Cependant, tous ceux qui veulent réduire la démocratie directe à ce que les jeunes semi-alphabétisés dans une «société 4.0» fasse un clic de souris au «bon» endroit, poursuit d’autres objectifs. La préservation d’un système politique orienté sur le bien commun et une jeunesse active ne gobant pas n’importe quoi, mais faisant ses propres réflexions, n’en font pas partie.
Occupons-nous donc de l’éducation civique de nos enfants et adolescents et  opposons-nous énergiquement à de tels plans antidémocratiques!    •

Scrutateurs bénévoles – pas seulement à la campagne (ici dans le canton de Bâle-Ville)

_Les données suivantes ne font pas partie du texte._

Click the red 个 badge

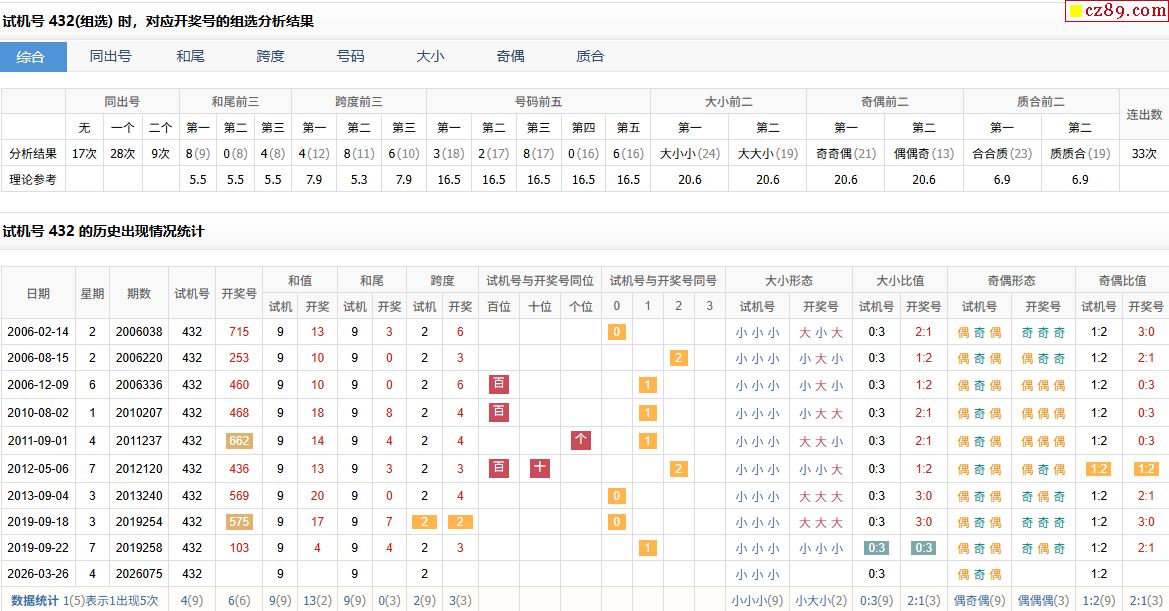coord(581,441)
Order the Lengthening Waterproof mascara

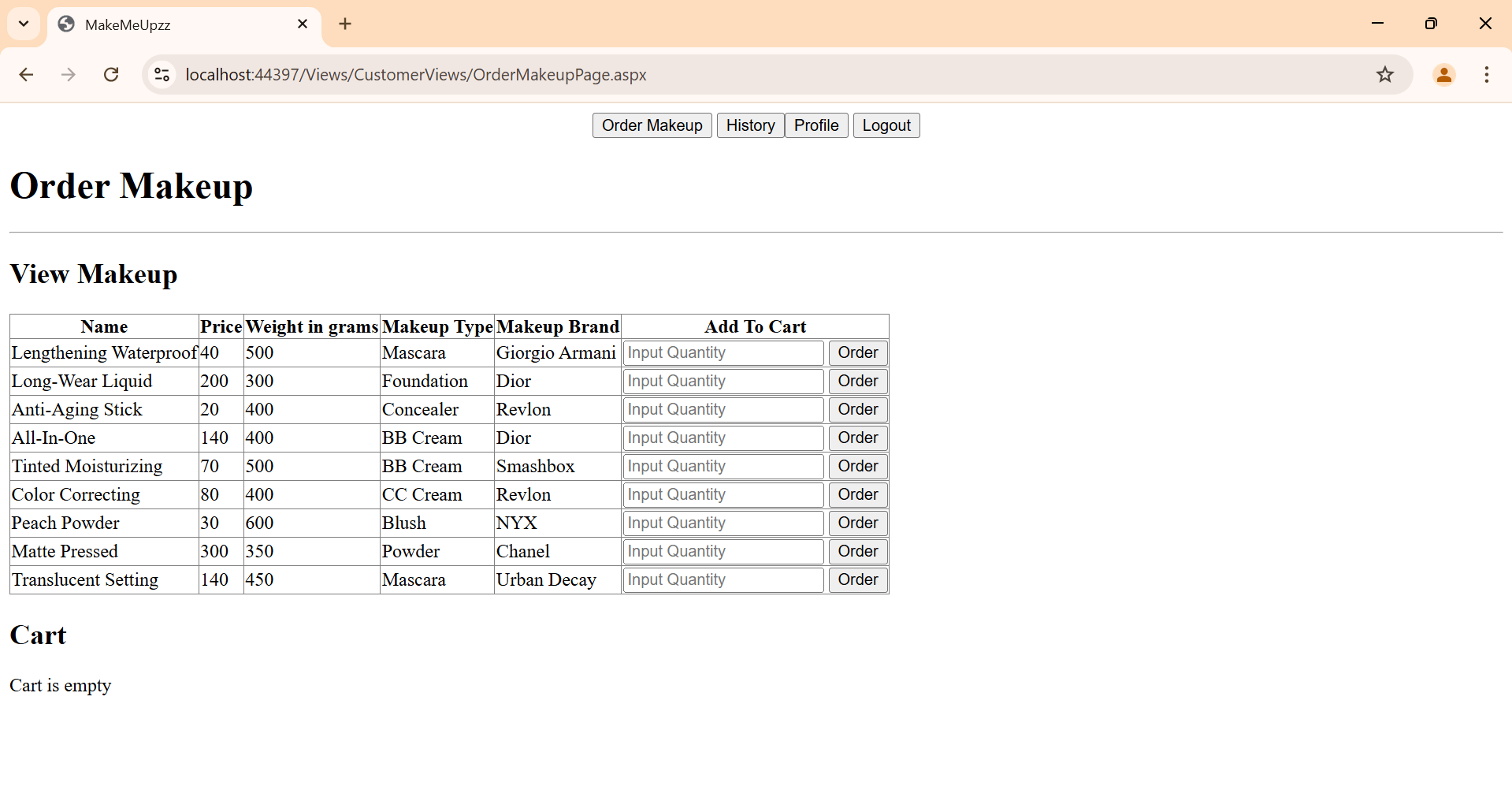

«250 bénévoles dépouillent en ville de Bâle les voix concernant l’élection du Parlement cantonal du dimanche. Le vendredi déjà, plus de 35 000 enveloppes de vote étaient arrivées, donc, le taux de participation était élevé, selon Daniel Orsini, chef des votation et élections du canton. Les scrutateurs sont des électeurs éligibles du canton de Bâle-Ville, tous s’étaient portés volontaires. Quelques-uns le font depuis des décennies. Il est important qu’ils travaillent soigneusement, déclare Orsini. Mais, si cela n’était pas le cas, on le remarque rapidement: tous les bulletins de vote sont comptés plus d’une fois, donc il y a au moins un double contrôle».